Alberto se acercó al sofá y se sentó. Sofía le siguió y se dejó caer en un gran sillón.

—Sólo la filosofía puede acercarnos al padre de Hilde —dijo Alberto—. Hoy te hablaré del Renacimiento.

—De acuerdo.

—Pocos años después de la muerte de Santo Tomás de Aquino, la cultura unitaria cristiana empezó a agrietarse. La filosofía y la ciencia se iban desprendiendo cada vez más de la teología de la Iglesia, lo cual, por otra parte, contribuyó a que la fe tuviera una relación más libre con la razón. Cada vez había más voces que decían que no nos podemos acercar a Dios por medio de la razón, porque Dios es de todos modos inconcebible para el pensamiento. Lo más importante para el hombre no era comprender el misterio cristiano, sino someterse a la voluntad de Dios.

—Entiendo.

—El hecho de que la fe y la ciencia tuvieran una relación más libre entre ellas dio paso a un nuevo método científico y también a un nuevo fervor religioso. De esa manera se establecieron las bases para dos importantes cambios en los siglos XV y XVI, me refiero al Renacimiento y a la Reforma.

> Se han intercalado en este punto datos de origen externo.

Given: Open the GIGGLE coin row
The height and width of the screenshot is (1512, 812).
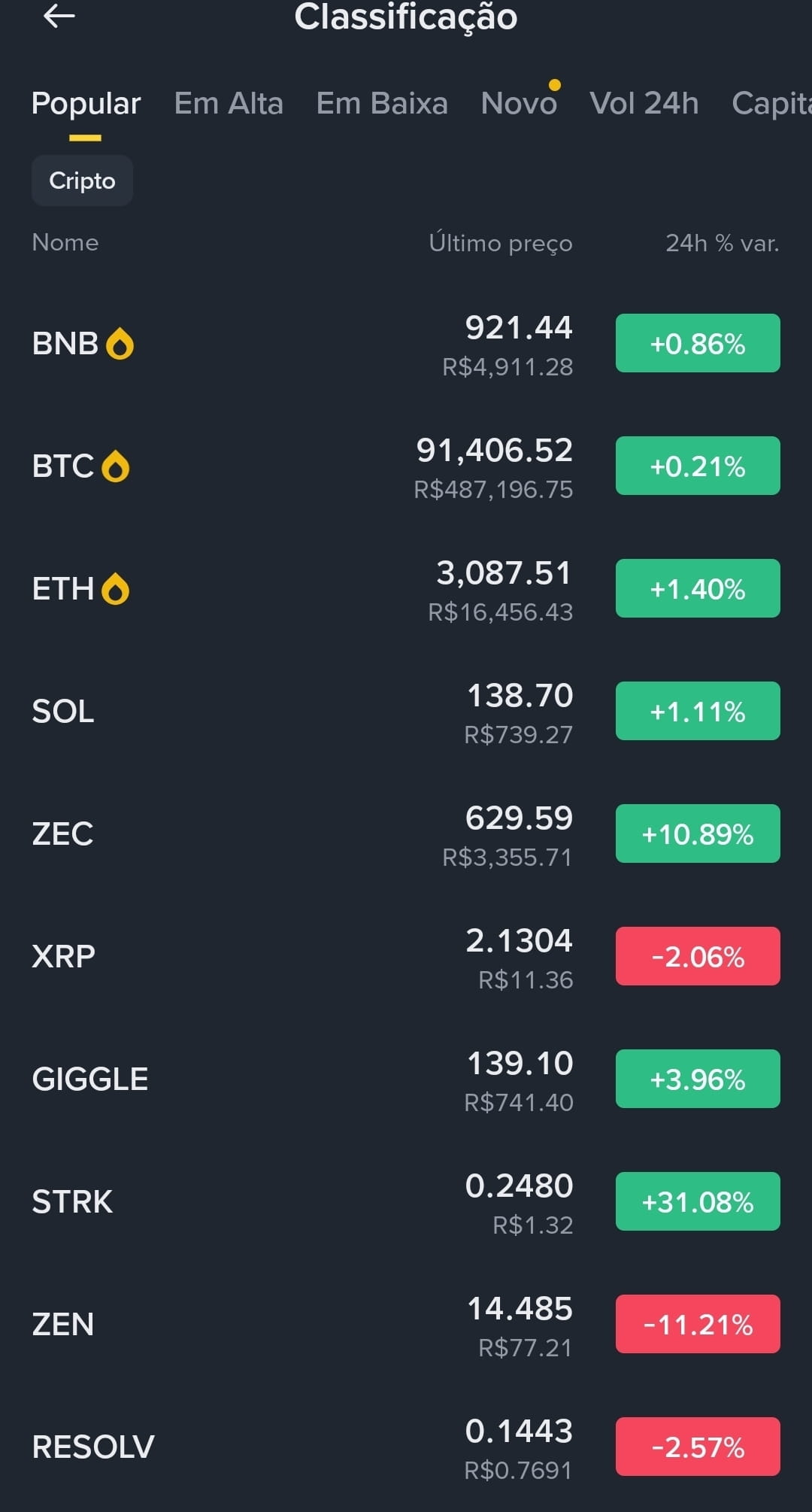Looking at the screenshot, I should [x=406, y=1079].
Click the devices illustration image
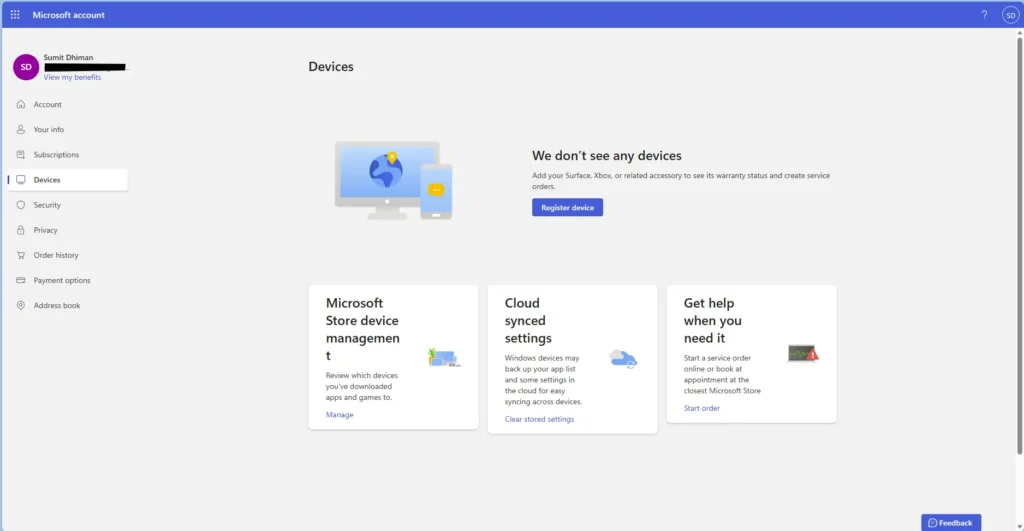 (393, 180)
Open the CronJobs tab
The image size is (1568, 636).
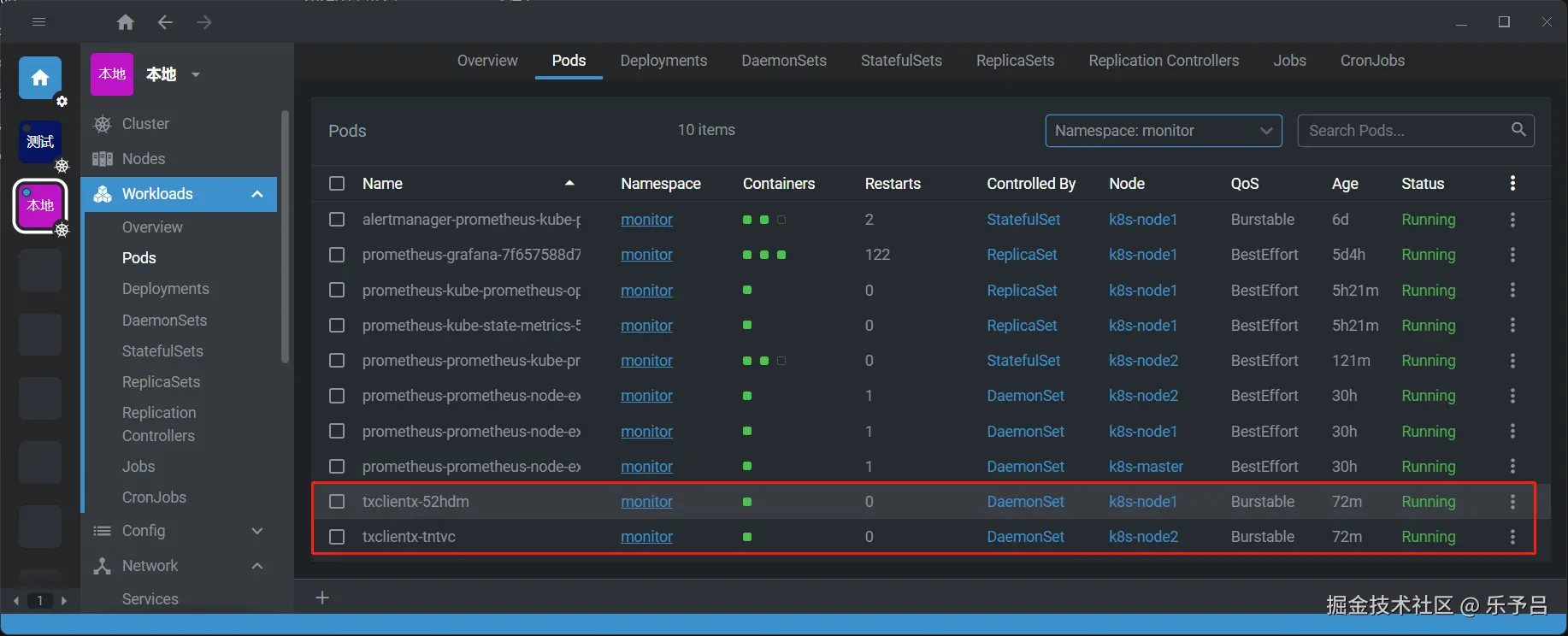pyautogui.click(x=1372, y=61)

—¿No hablaremos de los dos cambios a la vez, no?

—Por Renacimiento entendemos un extenso florecimiento cultural desde finales del siglo XIV. Comenzó en el norte de Italia, pero se extendió rápidamente hacia el resto de Europa durante los siglos XV y XVI.

—¿«Renacimiento» significa «nacer de nuevo», no?

—Si, y lo que volvió a nacer fue el arte y la cultura de la Antigüedad. También solemos hablar del «humanismo renacentista», porque se volvió a colocar al hombre en el centro tras esa larga Edad Media que todo lo había visto con una perspectiva divina. Ahora la consigna era ir a «los orígenes», lo que significaba ante todo volver al humanismo de la Antigüedad. El excavar viejas esculturas y escritos de la Antigüedad se convirtió en una especie de deporte popular. Así que se puso de moda aprender griego, lo que facilitó un nuevo estudio de la cultura griega. Estudiar el humanismo griego tenía también un objetivo pedagógico, porque el estudio de materias humanistas proporcionaba una «educación clásica» y desarrollaba lo que podríamos llamar «cualidades humanas». «Los caballos nacen», se decía, «pero las personas no nacen, se hacen».

—¿Tenemos que educarnos para llegar a ser personas?

—Sí, ésa era la idea. Pero antes de estudiar más detalladamente las ideas del humanismo renacentista diremos unas palabras sobre la situación política y cultural en el Renacimiento.

Alberto se levantó del sofá y comenzó a caminar por la habitación. Al cabo de un rato se detuvo y señaló un viejo instrumento sobre un estante.

—¿Qué crees que es esto? —pregunto.

—Parece una vieja brújula.

—Correcto.

Señaló un viejo fusil que colgaba en la pared sobre el sofá.

—¿Y eso?

—Un fusil con muchos años.

—De acuerdo, ¿y esto?

Alberto sacó un libro grande de la estantería.

—Es un libro viejo.

—Para ser más preciso, es un incunable.

—¿Un incunable?

—En realidad significa «infancia». La palabra se utiliza para los libros impresos en la infancia de la imprenta. Es decir, antes del año 1500.